Eine ähnliche Herausforderung sieht auch Jan-Michael Krüger, zuständig für Regulatory Affairs in der EMEA-Region bei Olympus Surgical Europe in Hamburg. Selbst hier gibt es Befürchtungen, bis 2024 nicht durch zu sein mit allen Produkten. “Wir haben bereits 2017 angefangen und einen robusten Plan. Daher sind wir guter Hoffnung, dass wir bis 2024 durchkommen. Aber wenn wir im aktuellen Tempo und der aktuellen Besetzung der Benannten Stellen bleiben, dann kann es knapp werden”, prophezeit Krüger und betont: “Die Problematik liegt dabei vor allem bei den mangelnden Ressourcen in den Benannten Stellen In Kombination mit den längeren coronabedingten Lockdown-Phasen. Dies führt zu massiven Verzögerungen bei geplanten Audit-Aktivitäten.” Im Jahresverlauf 2020 gab es immerhin weitere Guidelines für die Benannten Stellen, wie sie Online-Audits durchführen können. Vor allem Bestandskunden werden hier profitieren. Sowohl auf Hersteller-Seite als auch bei den Benannten Stellen muss sich dieser Weg aber auch erst einspielen – erneute Verschiebungen inklusive.

Komplexe Portfolioplanung

Krüger muss diese Unsicherheit versuchen mit der hauseigenen komplexen Portfolio-Planung in Übereinstimmung zu bringen. Alle Produkte bei Olympus sind intern in Kategorien gefasst, die nach und nach von MDD auf EU-MDR überführt werden müssen. Wann welche Kategorie im Fokus steht, entscheidet nicht nur die Risikoklasse, sondern auch die Bedeutung der Indikation für das Unternehmen und ob zeitnah Produkteinführungen in dem Bereich geplant sind. “Wir wollen ja nicht nur alte Produkte aktualisieren, sondern auch für Neueinführungen sicherstellen, dass sie gleich nach der neuen Verordnung zertifiziert werden können. Teile des Portfolios werden aber auch bis zum Ende der Übergangsperiode zur MDR verschwinden”, sagt Krüger.

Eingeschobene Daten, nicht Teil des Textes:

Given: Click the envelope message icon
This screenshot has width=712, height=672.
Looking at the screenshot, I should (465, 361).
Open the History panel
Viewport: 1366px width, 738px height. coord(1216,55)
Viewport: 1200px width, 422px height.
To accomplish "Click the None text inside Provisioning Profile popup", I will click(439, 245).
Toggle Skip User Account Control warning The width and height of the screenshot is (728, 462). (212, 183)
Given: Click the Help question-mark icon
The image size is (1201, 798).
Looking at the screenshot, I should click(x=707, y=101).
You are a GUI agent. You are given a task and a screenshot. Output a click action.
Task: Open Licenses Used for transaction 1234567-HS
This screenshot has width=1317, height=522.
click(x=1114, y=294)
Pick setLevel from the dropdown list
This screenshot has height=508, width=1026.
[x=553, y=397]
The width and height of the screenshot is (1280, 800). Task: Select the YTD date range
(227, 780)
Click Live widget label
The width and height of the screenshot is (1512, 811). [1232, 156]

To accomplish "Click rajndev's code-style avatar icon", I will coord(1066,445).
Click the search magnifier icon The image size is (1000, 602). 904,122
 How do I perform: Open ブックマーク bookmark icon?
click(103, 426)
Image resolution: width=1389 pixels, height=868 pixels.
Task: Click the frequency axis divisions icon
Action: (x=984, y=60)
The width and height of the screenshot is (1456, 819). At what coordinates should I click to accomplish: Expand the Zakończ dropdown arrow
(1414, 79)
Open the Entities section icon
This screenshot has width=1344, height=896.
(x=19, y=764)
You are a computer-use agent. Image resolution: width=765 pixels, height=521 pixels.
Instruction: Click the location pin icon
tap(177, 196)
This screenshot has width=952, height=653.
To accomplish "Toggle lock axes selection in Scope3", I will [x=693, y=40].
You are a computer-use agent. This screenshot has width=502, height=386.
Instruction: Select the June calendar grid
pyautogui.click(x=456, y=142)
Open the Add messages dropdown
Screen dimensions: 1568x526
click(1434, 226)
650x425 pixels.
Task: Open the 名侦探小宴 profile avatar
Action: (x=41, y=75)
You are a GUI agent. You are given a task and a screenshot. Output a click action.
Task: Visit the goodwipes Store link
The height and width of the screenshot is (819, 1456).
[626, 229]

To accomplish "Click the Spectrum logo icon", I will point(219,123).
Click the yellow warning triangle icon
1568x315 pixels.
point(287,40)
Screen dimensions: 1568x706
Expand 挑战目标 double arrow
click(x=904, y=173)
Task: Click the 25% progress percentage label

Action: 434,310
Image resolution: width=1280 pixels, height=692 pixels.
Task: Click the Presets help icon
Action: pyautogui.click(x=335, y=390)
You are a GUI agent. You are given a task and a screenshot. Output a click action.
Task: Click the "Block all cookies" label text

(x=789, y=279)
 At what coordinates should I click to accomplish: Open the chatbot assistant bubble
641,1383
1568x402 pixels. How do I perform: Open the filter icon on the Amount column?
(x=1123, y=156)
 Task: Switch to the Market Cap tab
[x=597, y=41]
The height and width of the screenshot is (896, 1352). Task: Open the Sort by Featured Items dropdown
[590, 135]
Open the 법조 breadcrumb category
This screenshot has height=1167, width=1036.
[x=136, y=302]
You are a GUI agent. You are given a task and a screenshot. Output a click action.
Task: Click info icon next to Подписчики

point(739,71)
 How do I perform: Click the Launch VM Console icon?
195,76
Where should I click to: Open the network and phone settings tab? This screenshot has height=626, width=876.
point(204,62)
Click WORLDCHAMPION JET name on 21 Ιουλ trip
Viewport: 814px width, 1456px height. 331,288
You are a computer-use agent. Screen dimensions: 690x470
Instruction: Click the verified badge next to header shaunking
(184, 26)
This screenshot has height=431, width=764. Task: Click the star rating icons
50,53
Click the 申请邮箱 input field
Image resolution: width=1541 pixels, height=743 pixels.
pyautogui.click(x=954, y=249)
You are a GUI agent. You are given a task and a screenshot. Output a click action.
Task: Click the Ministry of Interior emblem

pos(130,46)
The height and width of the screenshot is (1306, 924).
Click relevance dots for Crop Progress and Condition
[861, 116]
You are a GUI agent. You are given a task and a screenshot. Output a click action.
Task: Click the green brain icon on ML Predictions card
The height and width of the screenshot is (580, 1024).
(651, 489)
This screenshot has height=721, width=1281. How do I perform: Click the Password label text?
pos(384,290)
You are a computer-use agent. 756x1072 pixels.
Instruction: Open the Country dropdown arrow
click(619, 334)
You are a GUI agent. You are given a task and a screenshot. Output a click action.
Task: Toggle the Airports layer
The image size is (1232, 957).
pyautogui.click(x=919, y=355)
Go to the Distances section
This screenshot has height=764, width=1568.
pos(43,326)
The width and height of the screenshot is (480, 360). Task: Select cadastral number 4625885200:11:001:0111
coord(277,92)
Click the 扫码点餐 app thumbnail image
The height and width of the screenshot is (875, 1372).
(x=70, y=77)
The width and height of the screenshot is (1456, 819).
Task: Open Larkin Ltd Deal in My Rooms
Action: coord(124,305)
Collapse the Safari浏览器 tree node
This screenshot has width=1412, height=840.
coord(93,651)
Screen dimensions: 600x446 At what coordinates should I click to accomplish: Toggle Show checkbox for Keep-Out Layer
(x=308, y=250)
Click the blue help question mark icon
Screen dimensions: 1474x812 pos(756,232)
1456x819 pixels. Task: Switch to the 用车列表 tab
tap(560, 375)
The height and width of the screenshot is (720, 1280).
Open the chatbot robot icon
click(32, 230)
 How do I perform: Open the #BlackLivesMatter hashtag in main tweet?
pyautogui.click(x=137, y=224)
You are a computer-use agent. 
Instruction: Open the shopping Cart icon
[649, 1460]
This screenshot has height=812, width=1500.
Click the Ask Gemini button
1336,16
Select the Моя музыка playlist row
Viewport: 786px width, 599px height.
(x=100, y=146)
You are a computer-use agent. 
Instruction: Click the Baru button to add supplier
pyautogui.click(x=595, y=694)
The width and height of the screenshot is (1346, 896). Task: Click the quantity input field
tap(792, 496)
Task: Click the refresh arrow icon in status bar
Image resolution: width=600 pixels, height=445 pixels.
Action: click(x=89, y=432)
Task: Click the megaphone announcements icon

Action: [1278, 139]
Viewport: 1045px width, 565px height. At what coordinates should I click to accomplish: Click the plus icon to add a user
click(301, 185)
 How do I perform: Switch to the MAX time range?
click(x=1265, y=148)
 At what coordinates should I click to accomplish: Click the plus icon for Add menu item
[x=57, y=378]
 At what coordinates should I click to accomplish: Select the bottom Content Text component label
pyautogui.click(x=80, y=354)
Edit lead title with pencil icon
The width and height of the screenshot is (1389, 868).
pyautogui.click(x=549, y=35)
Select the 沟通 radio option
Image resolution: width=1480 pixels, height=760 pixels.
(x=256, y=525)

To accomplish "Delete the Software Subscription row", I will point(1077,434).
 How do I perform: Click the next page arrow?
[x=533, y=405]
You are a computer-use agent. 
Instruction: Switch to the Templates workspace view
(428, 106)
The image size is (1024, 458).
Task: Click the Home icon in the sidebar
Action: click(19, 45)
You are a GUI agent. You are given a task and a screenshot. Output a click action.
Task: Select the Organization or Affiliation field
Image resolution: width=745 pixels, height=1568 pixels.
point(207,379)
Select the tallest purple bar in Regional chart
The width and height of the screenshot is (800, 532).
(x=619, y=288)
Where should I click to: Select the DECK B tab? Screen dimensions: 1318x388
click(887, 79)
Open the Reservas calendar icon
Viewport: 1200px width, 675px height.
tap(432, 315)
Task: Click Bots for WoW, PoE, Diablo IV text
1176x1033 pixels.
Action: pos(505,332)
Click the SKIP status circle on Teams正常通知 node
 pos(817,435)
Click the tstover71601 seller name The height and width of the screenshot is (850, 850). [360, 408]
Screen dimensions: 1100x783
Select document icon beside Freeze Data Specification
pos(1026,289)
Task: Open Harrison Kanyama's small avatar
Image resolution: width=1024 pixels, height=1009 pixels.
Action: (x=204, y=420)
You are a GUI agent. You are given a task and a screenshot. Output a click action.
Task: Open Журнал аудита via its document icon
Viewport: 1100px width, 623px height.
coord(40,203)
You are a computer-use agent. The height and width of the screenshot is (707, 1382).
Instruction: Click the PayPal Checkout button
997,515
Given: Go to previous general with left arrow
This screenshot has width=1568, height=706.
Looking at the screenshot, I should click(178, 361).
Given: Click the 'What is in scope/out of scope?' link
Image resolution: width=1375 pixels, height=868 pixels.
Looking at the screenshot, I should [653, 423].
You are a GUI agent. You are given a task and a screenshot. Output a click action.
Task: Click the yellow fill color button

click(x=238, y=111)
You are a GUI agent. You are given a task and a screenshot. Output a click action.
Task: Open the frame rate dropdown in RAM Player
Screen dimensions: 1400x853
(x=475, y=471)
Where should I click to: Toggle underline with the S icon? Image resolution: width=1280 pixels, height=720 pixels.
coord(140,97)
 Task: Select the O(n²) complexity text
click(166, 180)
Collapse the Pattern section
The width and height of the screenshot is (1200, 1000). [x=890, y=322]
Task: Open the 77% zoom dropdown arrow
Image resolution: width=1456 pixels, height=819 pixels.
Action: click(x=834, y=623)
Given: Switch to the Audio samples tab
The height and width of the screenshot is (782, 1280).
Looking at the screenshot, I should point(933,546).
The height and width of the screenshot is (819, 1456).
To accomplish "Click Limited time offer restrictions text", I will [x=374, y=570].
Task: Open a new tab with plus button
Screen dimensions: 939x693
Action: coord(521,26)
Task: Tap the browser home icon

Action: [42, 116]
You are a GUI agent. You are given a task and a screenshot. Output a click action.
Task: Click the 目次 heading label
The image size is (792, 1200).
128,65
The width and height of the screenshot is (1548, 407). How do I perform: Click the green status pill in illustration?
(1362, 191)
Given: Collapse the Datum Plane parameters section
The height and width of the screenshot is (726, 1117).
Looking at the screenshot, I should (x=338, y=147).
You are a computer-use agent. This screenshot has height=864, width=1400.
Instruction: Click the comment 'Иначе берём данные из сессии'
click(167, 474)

"Wir wollen ja nicht nur alte Produkte aktualisieren, sondern auch für Neueinführungen sicherstellen, dass sie gleich nach der neuen Verordnung zertifiziert werden können."

– Jan-Michael Krüger, General Manager Regulatory Affairs EMEA, Olympus Surgical Europe

Um den ganzen Prozess hausintern mit einer großen Anzahl von Produkten zu schaffen, hat auch Olympus die Strategie gewählt, zunächst ein QM-Audit nach EU-MDR durchzuführen und die Produktgruppen-Audits erst im weiteren Schritt. “Das haben wir im Februar 2020 noch vor dem ersten Lockdown geschafft, was uns nun eine gewisse Basis für alle weiteren Arbeiten gibt”, so Krüger. Für ihn ist eine gute Kommunikation mit der Benannten Stelle sowieso das wichtigste Instrument, um die Umstellung auf die EU-MDR sauber durchzuziehen.

Der Experte schaut dabei auch nicht nur auf Europa als Markt, denn dieser gilt als Referenz für viele internationale Märkte. „Wir haben Registrierungsdossiers mit CE-Kennzeichnung in rund 80-90% der Märkte eingereicht. Das bedeutet: nach dem Strom der EU-MDR-Zertifizierungen erwarten wir auch eine Welle internationaler Aktualisierungen von Registrierungsdossiers."